The part he'd come within a hair of `rm -rf`-ing at dawn.

The part where the client's fifth change request had come in.

It was a CRM system. A sales-management system for some small company in Gyeonggi Province. At first it was simple. Store customer information, show the sales stage, display the revenue total. About that much.

But the client kept asking to bolt on more.

First, an SMS-sending feature. Then KakaoTalk alert messages. Then a revenue dashboard. Then separate permissions for staff. And then — yesterday — “Please make it so our partner companies can use it together with us, too.”

Seong banged his head against the desk once. Not really banging it — as if about to.

“…General.”

“Yes.”

“…I can't tell what the client wants.”

Lee Eon, who had been standing at attention beside the desk, lowered his head slightly at the words. He looked at the laptop screen. An open Slack chat log was up. The client's five rounds of change requests were all there.

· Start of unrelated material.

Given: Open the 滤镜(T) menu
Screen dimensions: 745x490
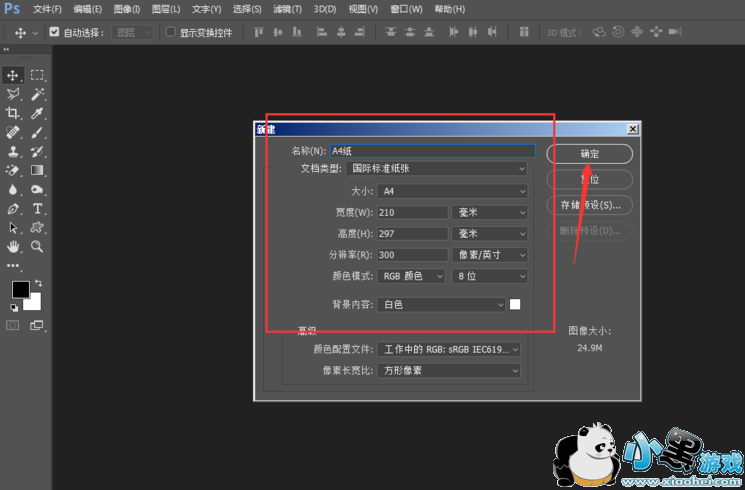Looking at the screenshot, I should [288, 9].
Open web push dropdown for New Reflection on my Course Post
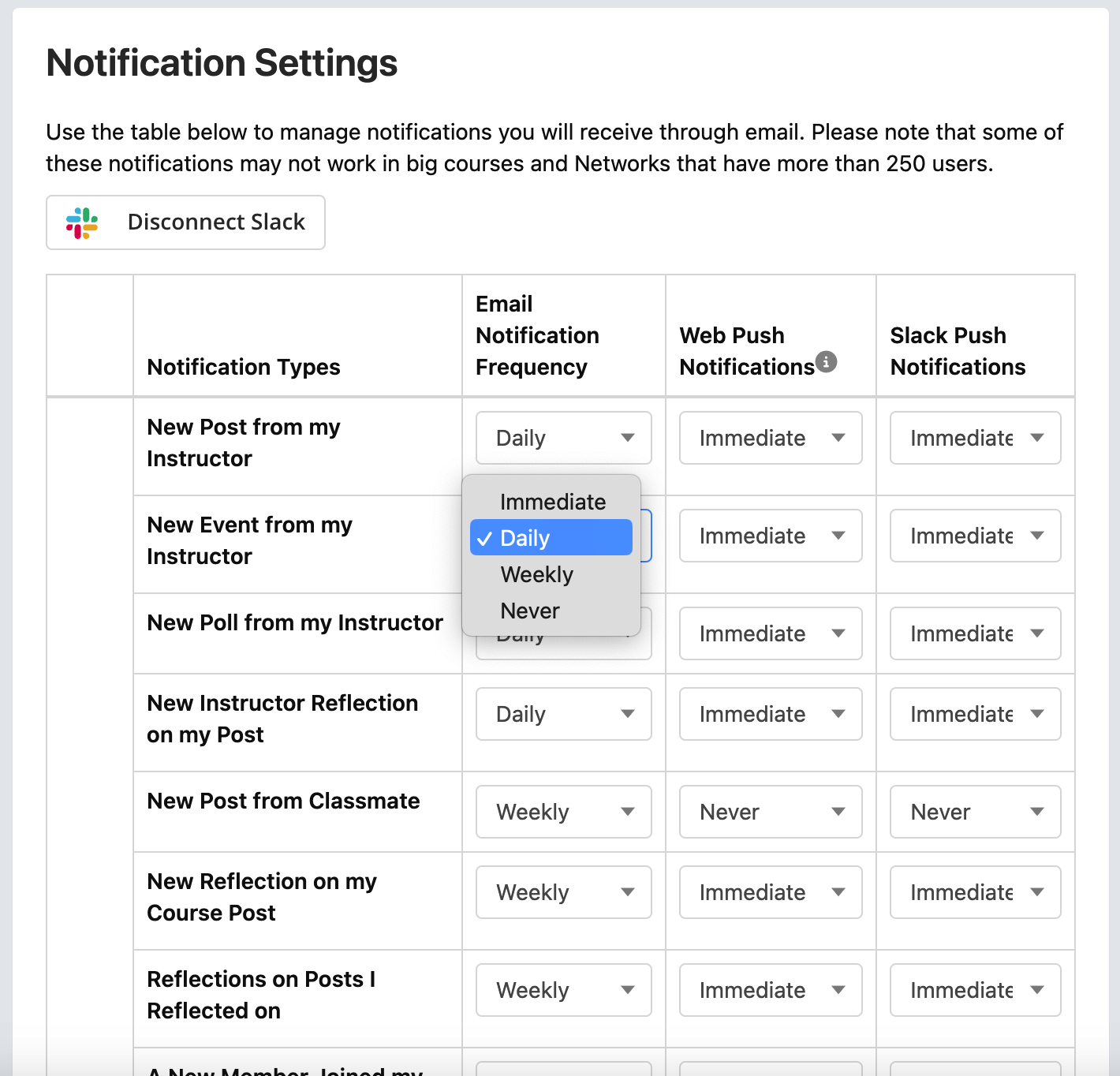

Lee Eon read the Korean. How a man from a thousand years ago could read modern Korean, Seong had no idea, but read it he did. He read for a long while. From top to bottom. Slowly.

When he had finished, Lee Eon asked:

“…Who is this man?”

“…The client.”

“What does this man command of you?”

“It's not a command, it's a commission. He pays money. He hires me to do work.”

“…Money.”

“Yes.”

“How much?”

“…Four.”

“Four.”

“…million won.”

Lee Eon paused for a moment.

“…I see. Four million won, then.”

“Yes.”

Lee Eon looked at the screen again. More slowly this time. Once more, from top to bottom.

Then he raised his head slightly.

“…This man does not know what he himself wants.”

Seong raised his head.

“…What?”

“This man does not know what he wants. That he changed it five times is the proof.”

“…No, that's usually—”

“In the days when I lived.”

Lee Eon went on slowly. Not looking at Seong, but at the screen.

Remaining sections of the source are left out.